Postdoctoral Researcher - Dynamic Memory mapping
Develop Memory management strategies for modern HPC+AI systemsWhat you will do
A convergence of AI, HPC & Big Data analytics is being accelerated by the extensive proliferation of modern compute workflows that combine different methodologies & techniques to solve complex problems. These domains are arguably running the same types of data and compute intensive workloads on HPC hardware nowadays, be it niche supercomputers, small institutional clusters or in the cloud.
Distributed Scaling, Occupancy and Bandwidth issues plague all these domains as well. Currently, there are four major trends for this converged domain. First, the average size of datasets for the applications is rapidly increasing. Read-only input matrices that used to be on the order of megabytes or low-order gigabytes are growing into the double-digit gigabyte range and beyond. Second, the applications are continually required to be more and more accurate. This trend leads to larger working set sizes in memory as the resolution of stored and computed data becomes finer. Third, no matter how close accelerators are to the CPU, memory address spaces are still incoherent and automated memory management systems are not yet reaching the performance of hand-crafted solutions for HPC/AI applications. Fourth, while the physical memory size of accelerators is growing it fails to grow at the same rate as the working set sizes of applications. This leads to the conclusion that future HPC systems will rely heavily on efficient memory management for accelerators to be able to handle future working set sizes, and that considerable research will be essential in this field. Thus, a confluence of HW-SW co-design choices optimized for these converged scenarios will be necessary. Memory Management and mapping form a crucial part of this.

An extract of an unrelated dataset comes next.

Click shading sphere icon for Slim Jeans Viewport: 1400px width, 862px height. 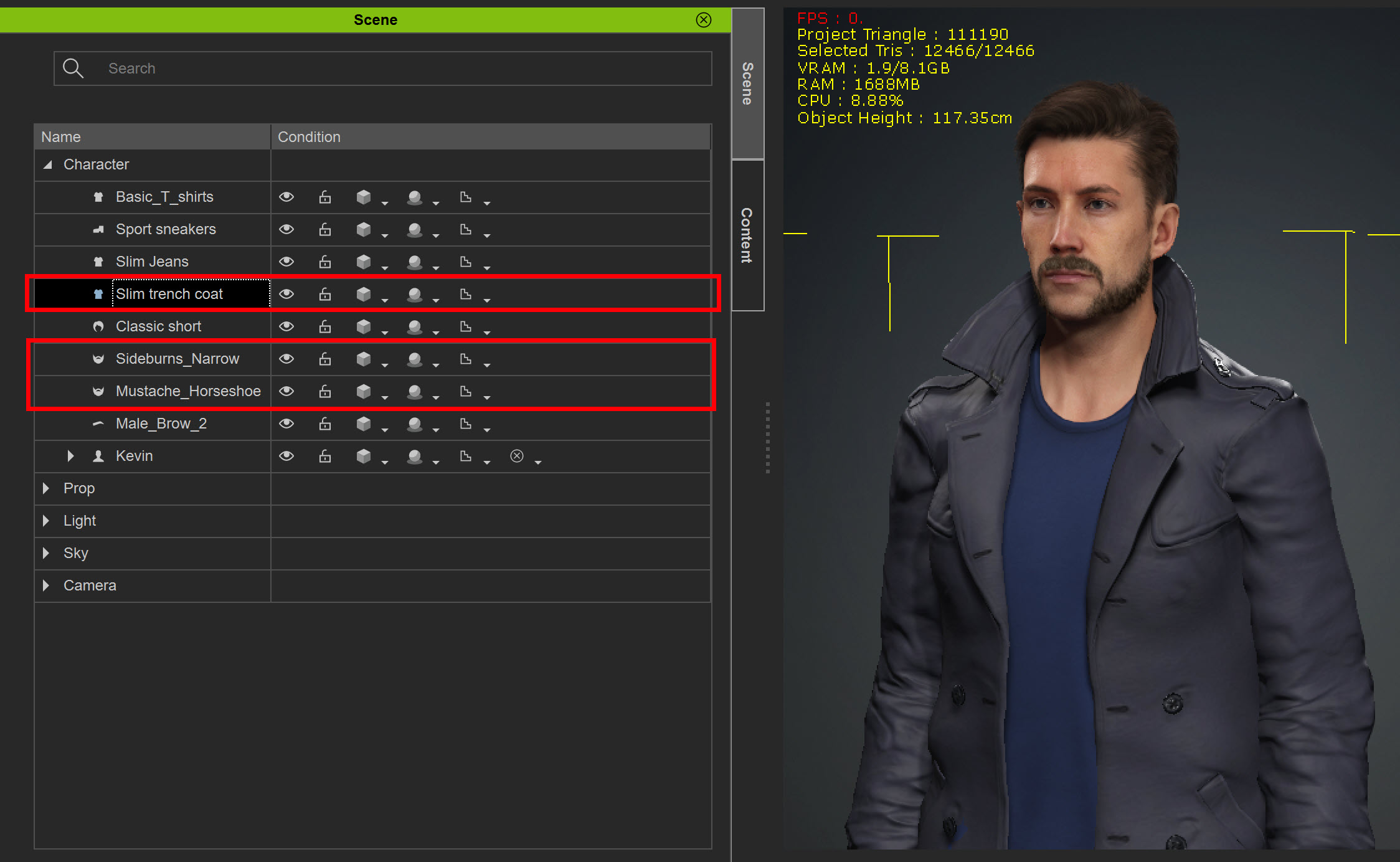point(415,262)
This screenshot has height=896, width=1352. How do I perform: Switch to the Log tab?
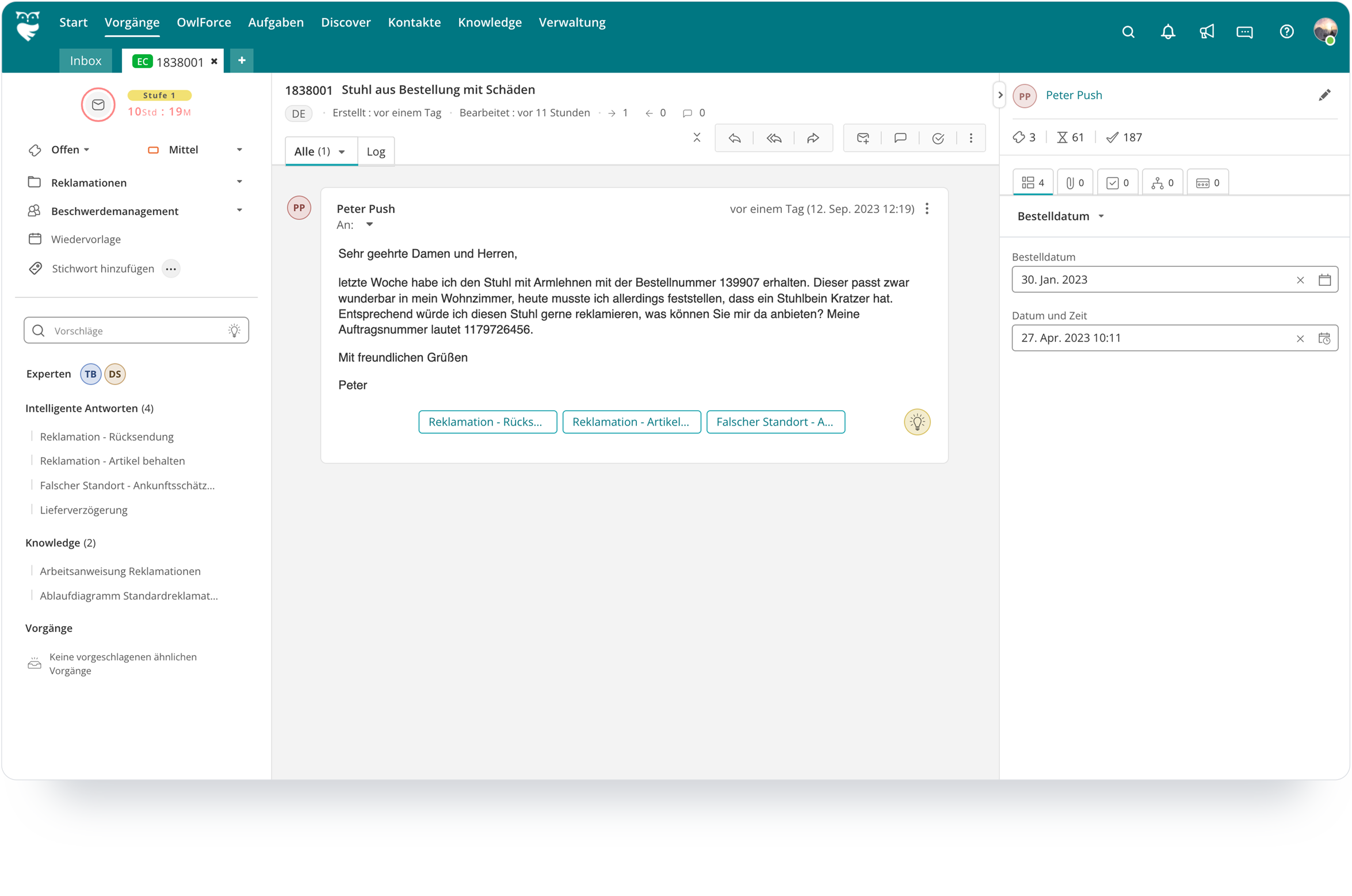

The requirement for Dynamic Memory mapping strategies (in unsupervised and semi-supervised online training, dynamic graph analytics, data analytics, sparse linear algebra and databases) only conflates these above-mentioned issues. In conventional HPC systems, the memory management sub-system runs as a separate service or as a part of the runtime management sub-system on a Service Node and it controls memory allocation on the Computational Nodes. It deals with the following issues:
- choosing the most suitable memory according to the allocated processing elements;
- enabling concurrent, thread-safe memory allocation and deallocation while avoiding fragmentation;
- performing translation from virtual to physical addresses, and vice versa;
- performing runtime optimization.
Almost all accelerator/GPU level memory managers offer the standard malloc/free interface & operate on a block of memory with a configurable size. They all also follow a similar approach of splitting the available memory into large blocks (mostly fixed size) & using these to serve the individual allocation requests. Managing these resources includes the use of lists, queues or even hashing. These are far from optimum. A few approaches have been proposed over the last decade & these need to be evaluated on a level playing field and with state-of-the-art hardware to answer the question if dynamic memory mapping and management is as slow as commonly thought of. This also involves thoroughly evaluating compute resource allocation (task/process based, thread-based as well as warp/wave-based), performance scaling, fragmentation and real-world performance considering custom and synthetic workloads as well as standard benchmarks if any.
Following this, novel Memory management strategies must be proposed for these converged domains (with a particular emphasis on mapping). This must result in guidelines for the respective best usage scenario. There should also be insights into the infrastructure interfaces required to integrate any of the tested and proposed memory manager solutions into an application and switch between them for benchmarking purposes.
This project is an initiative of the Compute Systems Architecture Unit (CSA). CSA is researching emerging workloads and their performance on large-scale supercomputer architectures for next-generation Artificial Intelligence (AI) and high-performance computing (HPC) applications. The team is responsible for algorithm research, runtime management innovations, performance modeling, architecture simulation and prototyping for these future applications and the future systems to execute them, to reach multiple orders of magnitude better performance, energy-efficiency, and total-cost-of-ownership.